Indian and Chinese troops battled on Monday night in the same disputed border area these two nations fought a war over in 1962. Soldiers from the two ascendant, nuclear-armed Asian powers met brandishing rocks, and sticks. When the dust settled 20 Indian soldiers were dead, and according to Chinese state media 43 Chinese troops had died. It was the first fatal clash along the Line of Actual Control since 1975 and came after weeks of smaller incidents between Indian and Chinese forces at the border area. There is no independent confirmation on what brought about the skirmish but predictably Beijing is blaming India, and vice versa.
Following talks between Indian and Chinese general officers last week there was a feeling that the situation along the border was under control and could be managed until a diplomatic solution was found. Obviously, this is no longer the case. This clash was too large, and bloody to just sweep under the carpet and move forward. Lives were lost on both sides and even more significant to Beijing and New Delhi, national pride has been wounded. The fact that both Indian and Chinese leaders are nationalists will be a major factor in what comes next. Nationalism has been fueling Indian and Chinese policy moves at home and abroad to varying extents for some time.
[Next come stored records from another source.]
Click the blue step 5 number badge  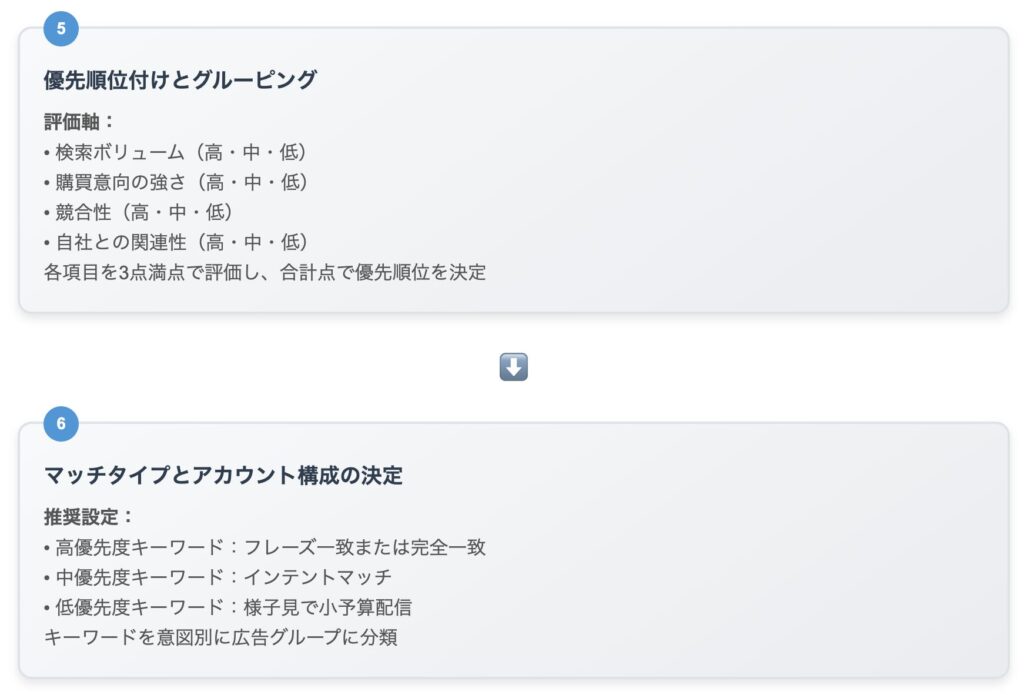61,29
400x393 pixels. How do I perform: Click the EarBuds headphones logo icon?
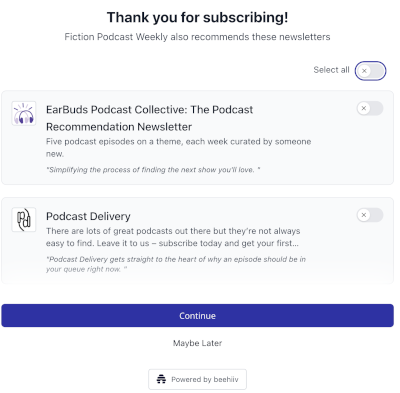[x=24, y=113]
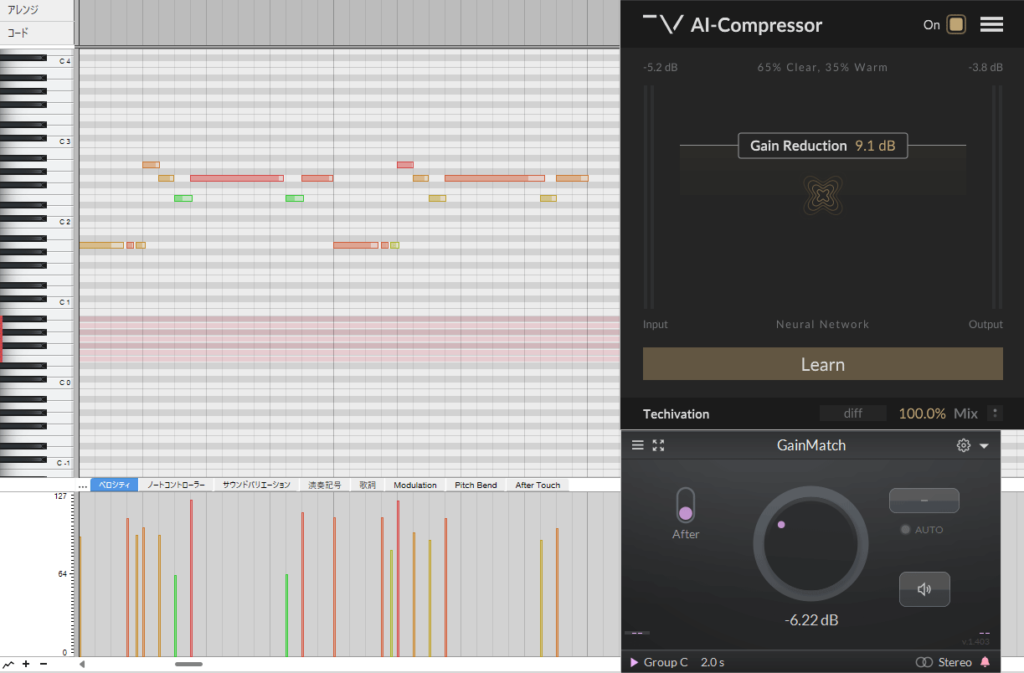Select the Pitch Bend lane tab
The image size is (1024, 673).
click(475, 485)
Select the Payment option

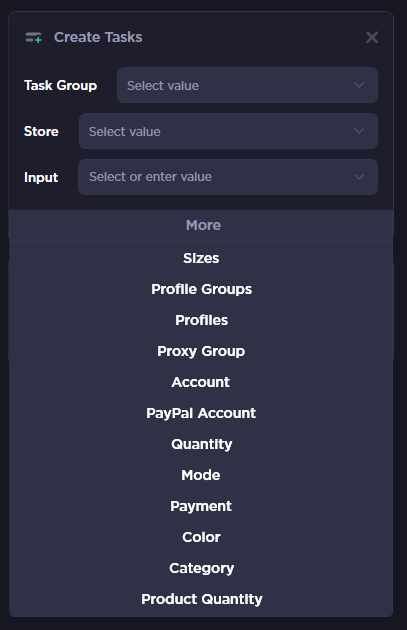click(x=201, y=506)
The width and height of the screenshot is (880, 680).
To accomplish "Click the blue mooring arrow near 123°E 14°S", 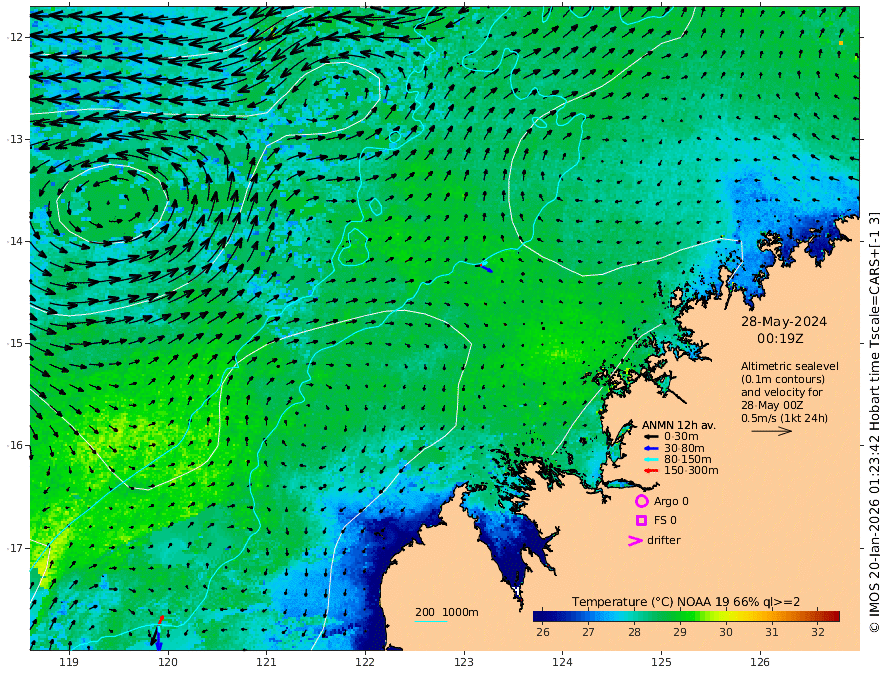I will point(488,270).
This latest escalation has caught much of the world by surprise, myself included. The rest of the week’s posts will be dedicated to updates of the Himalayan crisis, and if time allows, a more in-depth analysis of what the near future could have in store.
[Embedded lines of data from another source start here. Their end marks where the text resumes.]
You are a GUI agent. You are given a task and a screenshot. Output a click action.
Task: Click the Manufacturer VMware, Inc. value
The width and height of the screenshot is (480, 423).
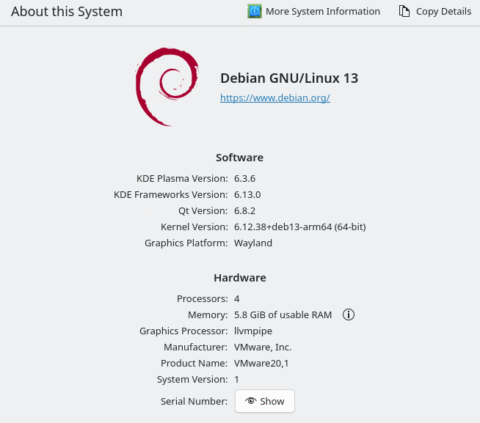(x=263, y=347)
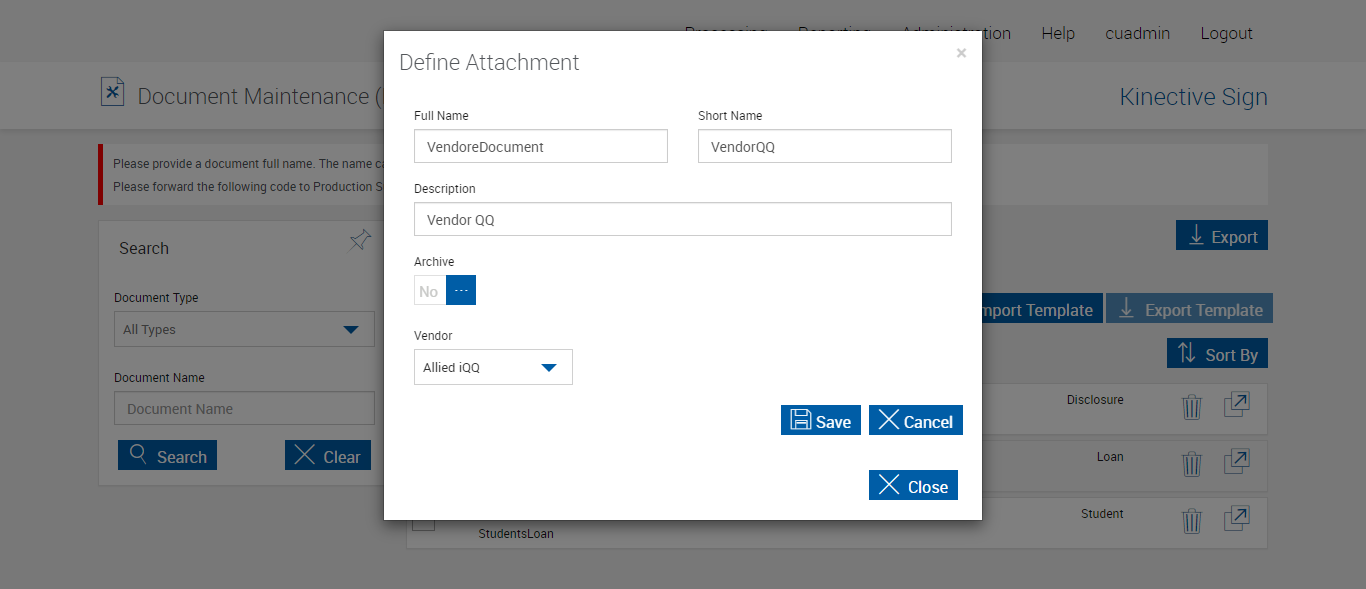Screen dimensions: 1366x589
Task: Save the attachment definition
Action: coord(820,421)
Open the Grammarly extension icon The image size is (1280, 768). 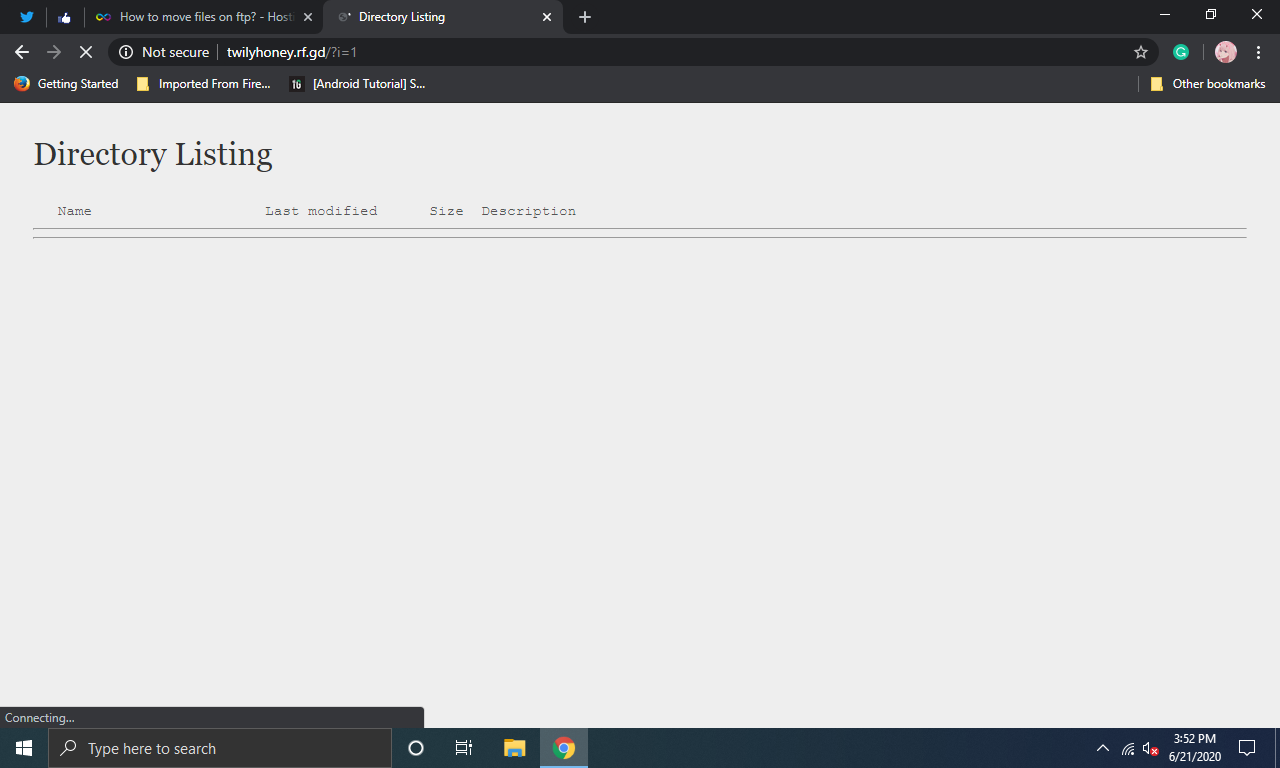coord(1180,52)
Saturday’s 7 hour long meeting held by Indian and Chinese military leaders appears to have been a step in the right direction for resolving the month-long confrontation between troops from the two nations along their common border high in the Himalayas. Both China and India have pledged to resolve territorial disputes through diplomatic and military channels. China did not discuss the talks once they ended, however, India’s Foreign Ministry released a statement with a more temperate tone than has been seen in recent weeks. “Both sides agreed to peacefully resolve the situation in the border areas in accordance with various bilateral agreements and keeping in view the agreements between the leaders that peace and tranquility in the India-China border regions is essential for the overall development of bilateral relations.”
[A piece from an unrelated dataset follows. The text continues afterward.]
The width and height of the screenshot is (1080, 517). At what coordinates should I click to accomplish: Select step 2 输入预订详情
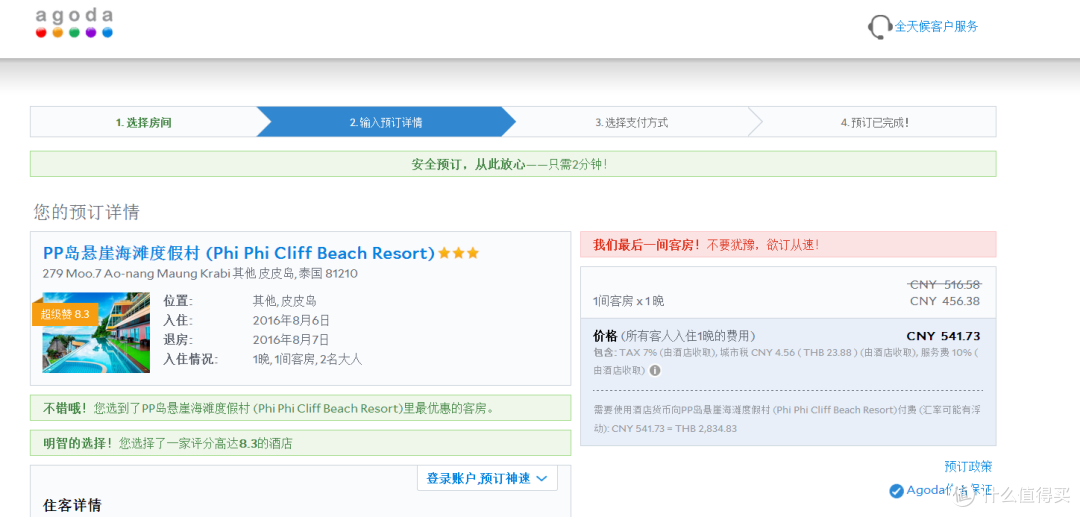coord(386,123)
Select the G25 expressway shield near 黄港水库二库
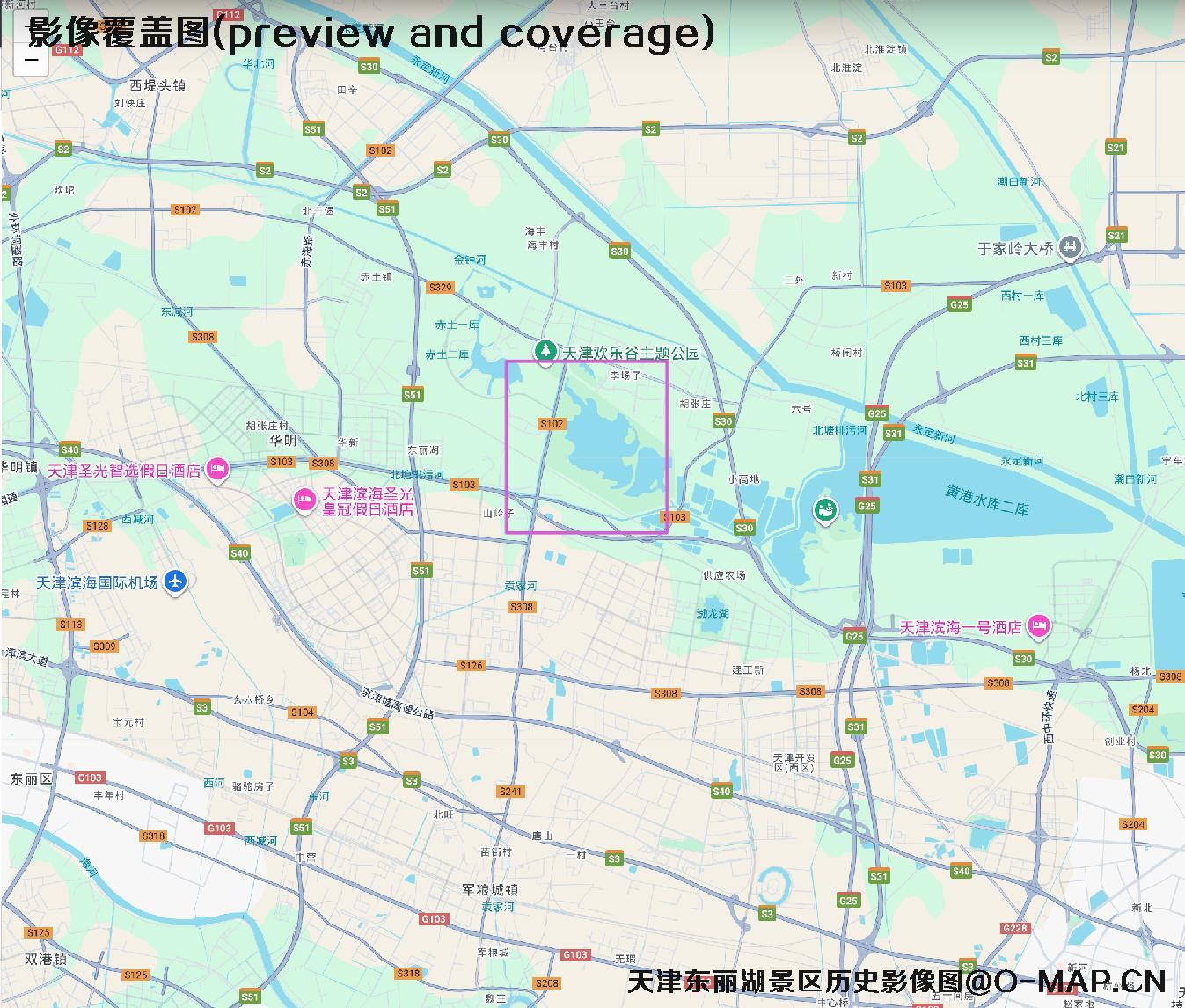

The series of confrontations that took place along the border in the past month brought on fears in India that a coordinated effort was being made by China to seize territory as the rest of the world was distracted by the COVID-19 pandemic. Both nations reinforced their military units in the area, and according to numerous reports Chinese troops actually set up camps on the Indian side of the Line of Actual Control.
Although Saturday’s meeting has produced a glimmer of optimism for the future, the dispute remains unresolved. More talks are expected in the coming days, and weeks, but for the moment the edge appears to have been taken off of Sino-Indian tensions in the Himalayas.
Author’s Note: The June DIRT project on China’s Perceptions of the World will begin next weekend. I mistakenly posted the start date for 6-7 June. Apologies.
High level talks are set to begin Saturday between general officers of the People’s Liberation Army and the Indian Army as the month-long standoff between India and China continues in eastern Ladakh. The Indian contingent will be led by Lieutenant General Harinder Singh, commander of the Leh-based 14 Corps. The Chinese representative will be the commander of the Tibet Military District Lieutenant General Xu Yong. The talks will be held at the Border Personnel Meeting Point at Maldo in Chushul sector of Eastern Ladakh at 8 AM Saturday.
Outside of India, and China there is growing optimism that the talks will pave the way to finding a solution to the standoff. However, the Indian and Chinese governments do not appear to be expecting firm resolution to come from the dialogue. After all, diplomatic discussions between Beijing and New Delhi have done nothing. Do not be misled by the statements being made recently by Indian and Chinese officials stressing the need for a peaceful resolution to the standoff, and their disappointment about how it has affected bilateral ties. China and India are rivals even if both sides are reluctant to admit it.
Both sides insist that until a permanent solution is found for the boundary issue, it is necessary to maintain peace around the border areas. Neither side wants war to emerge from the standoff in eastern Ladakh yet neither side has seen fit to budge from their present position. There has been aggressive military posturing by both sides in the region. India and China are both moving heavy equipment, and weaponry to their bases near the area, intent to be militarily prepared if the tense standoff transforms into an armed conflict at any given time.